## Written instruction
Put the lines from the one containing "What do you" through the one containing "center [761, 571].", inclusive, into a Markdown table with the columns Index and Text, skipping blank lines and leaving the pictures out.

## Given information
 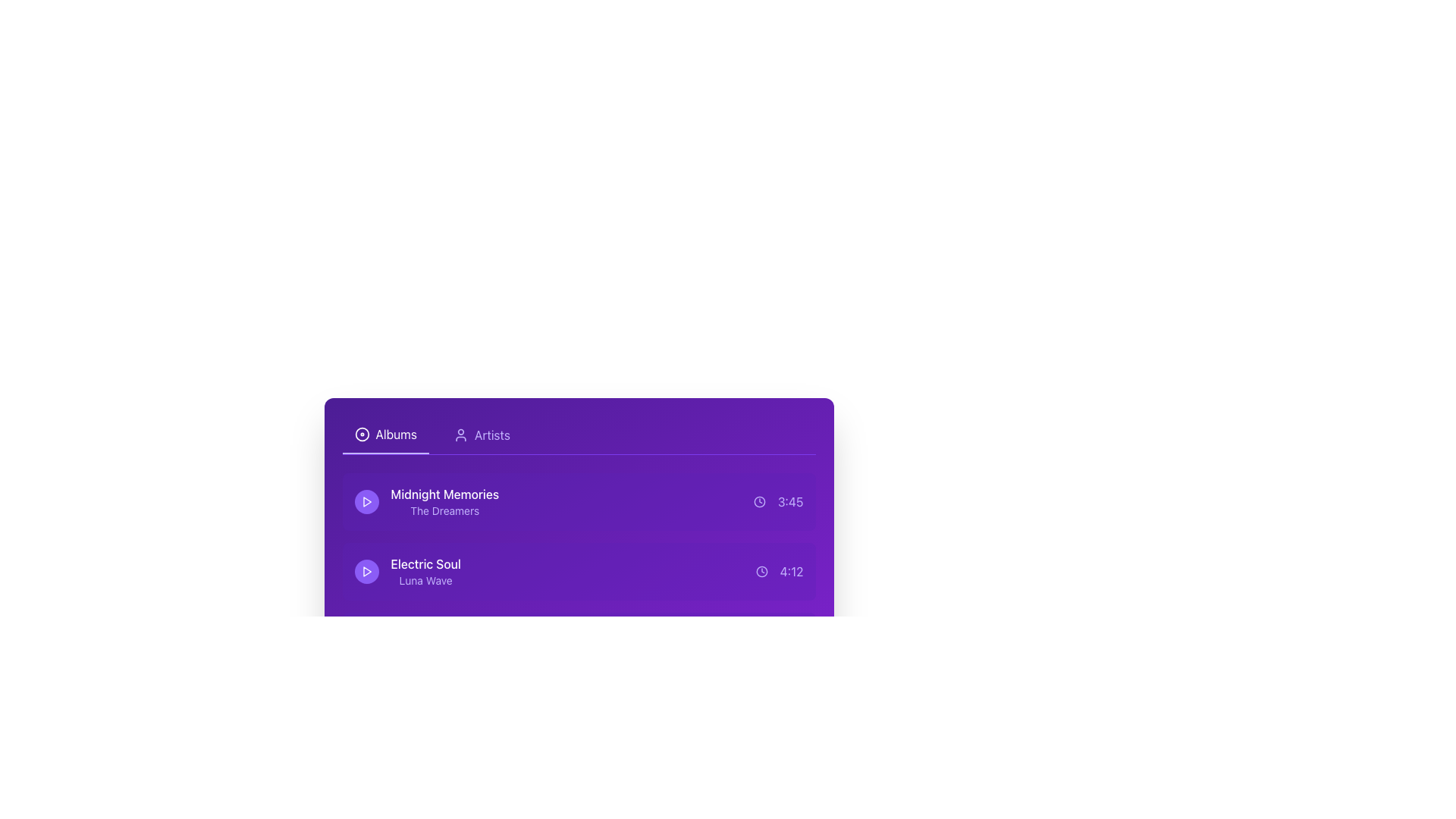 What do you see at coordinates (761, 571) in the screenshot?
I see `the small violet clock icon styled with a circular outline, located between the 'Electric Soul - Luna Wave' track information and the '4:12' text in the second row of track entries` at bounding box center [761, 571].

...

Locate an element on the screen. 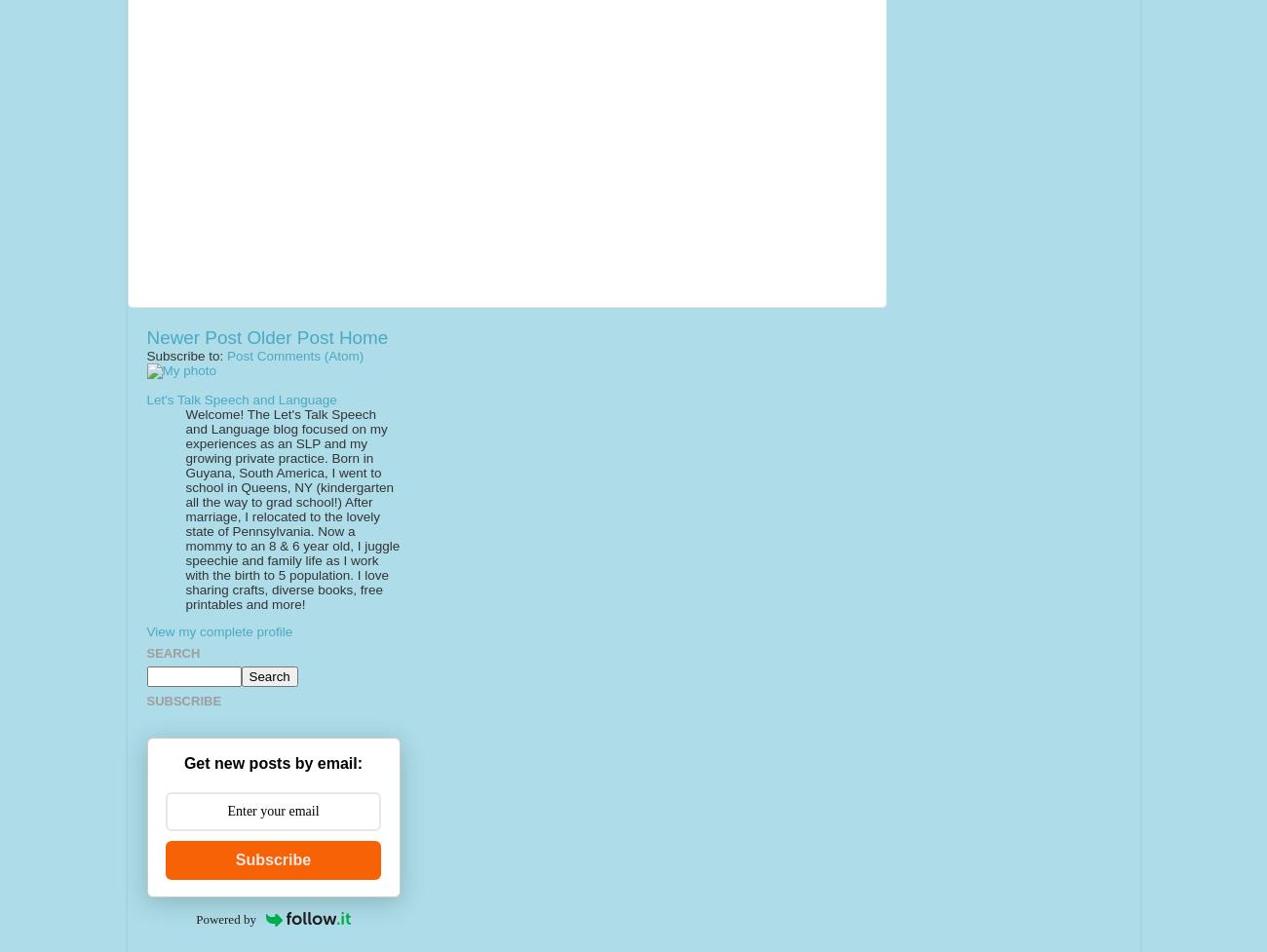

---

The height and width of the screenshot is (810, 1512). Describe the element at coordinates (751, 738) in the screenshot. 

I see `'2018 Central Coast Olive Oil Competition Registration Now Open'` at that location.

## Solution to the exercise
| Index | Text |
|---|---|
| 1 |   What do you see at coordinates (761, 571) in the screenshot? |
| 2 | I see `the small violet clock icon styled with a circular outline, located between the 'Electric Soul - Luna Wave' track information and the '4:12' text in the second row of track entries` at bounding box center [761, 571]. |